Desconfiança e mudança de hábitos
Que o ChatGPT desafia os professores e a comunidade escolar como um todo e vai continuar a fazê-lo, conforme a ferramenta evoluir, é inegável. No entanto, Maria Carolina Avis relembra que as reações ao site conversacional são muito semelhantes ao que foi visto quando a internet começou a se popularizar. “As pessoas achavam que a máquina ia tirar o emprego delas. E não foi isso o que aconteceu. Na verdade, entendo que corre o risco de perder o emprego quem não souber a forma mais adequada de usar a ferramenta”, diz a especialista.
A diretora da escola curitibana Pedro Apóstolo, Carolina Paschoal, destaca o papel do professor nesse preparo. Segundo ela, que também é pedagoga, os professores estão atentos a respeito do que os alunos constroem e, sobretudo, é a instituição que ensina isso no dia a dia: a importância de ser um indivíduo original, sem necessidade de reproduzir ou copiar o outro. Para a educadora, o uso da inteligência artificial exige, antes de tudo, maturidade e parcimônia, características que a maioria dos cérebros em desenvolvimento não conseguem ter em sua totalidade. Por isso é importante que a atenção seja voltada para a capacidade desses alunos.

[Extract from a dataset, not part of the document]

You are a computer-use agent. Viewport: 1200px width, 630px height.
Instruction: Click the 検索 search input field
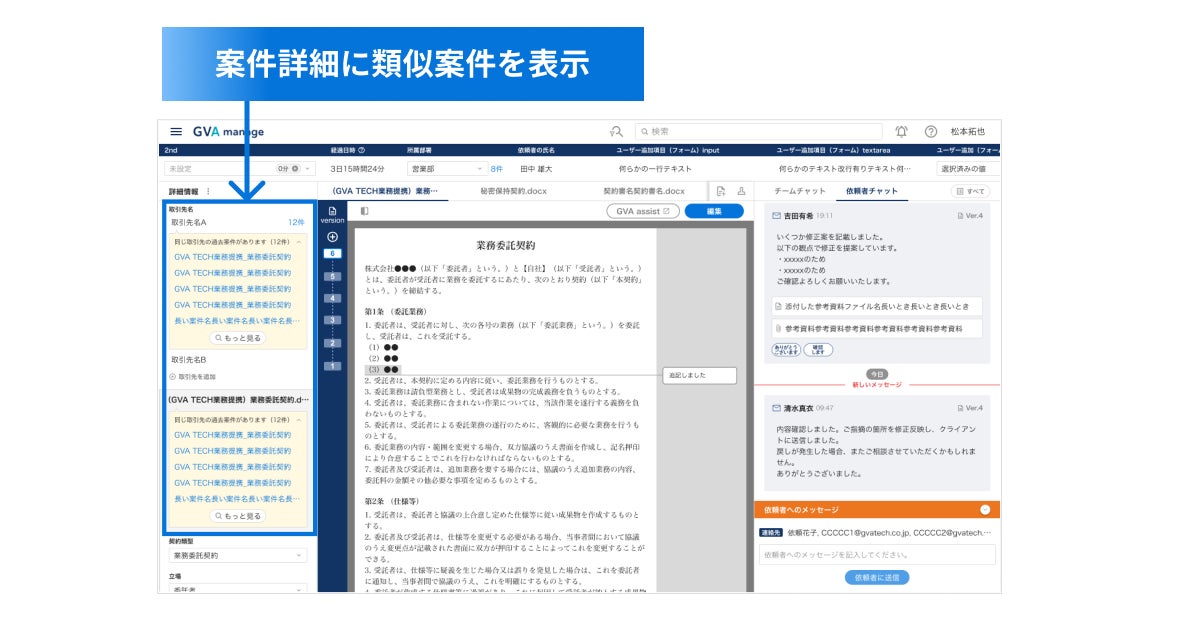coord(758,131)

Carolina usa como exemplo a entrevista que concedeu à Gazeta do Povo para ilustrar essa originalidade. “Eu poderia colocar as questões sobre como o ChatGPT desafia professores na própria ferramenta e ter uma boa e acentuada resposta. Mas, então, toda a experiência que acumulei ao longo dos anos na área da educação e todos os livros que meus olhos alcançaram, ficariam em que lugar? Uma analogia que se pode fazer é que devemos colocar os recursos de aprendizagem em prateleiras e utilizá-los quando necessário”, ensina a diretora.
Há pontos em comum salientados por todas as pessoas ouvidas nessa reportagem: o ChatGPT desafia os professores, mas é mais uma ferramenta que vai ser incorporada ao dia a dia, assim como tantas outras que ninguém mais lembra como era viver sem. Seja para quem precisa criar conteúdos atrativos que vão ser usados em sala de aula, seja para quem escreve um material jornalístico, seja para o aluno que não sabe que um dia existiu uma coleção de livros chamada Barsa que parecia conter todo o conhecimento do mundo, o bot veio para democratizar ainda mais os conteúdos disponibilizados na internet.
“No entanto, é importante lembrar que o ChatGPT é uma ferramenta e não pode substituir completamente a interação humana na sala de aula. Os professores ainda desempenham um papel vital no ensino e no aprendizado, e é importante que os alunos continuem a ter contato direto com seus professores”, diz ele, o ChatGPT.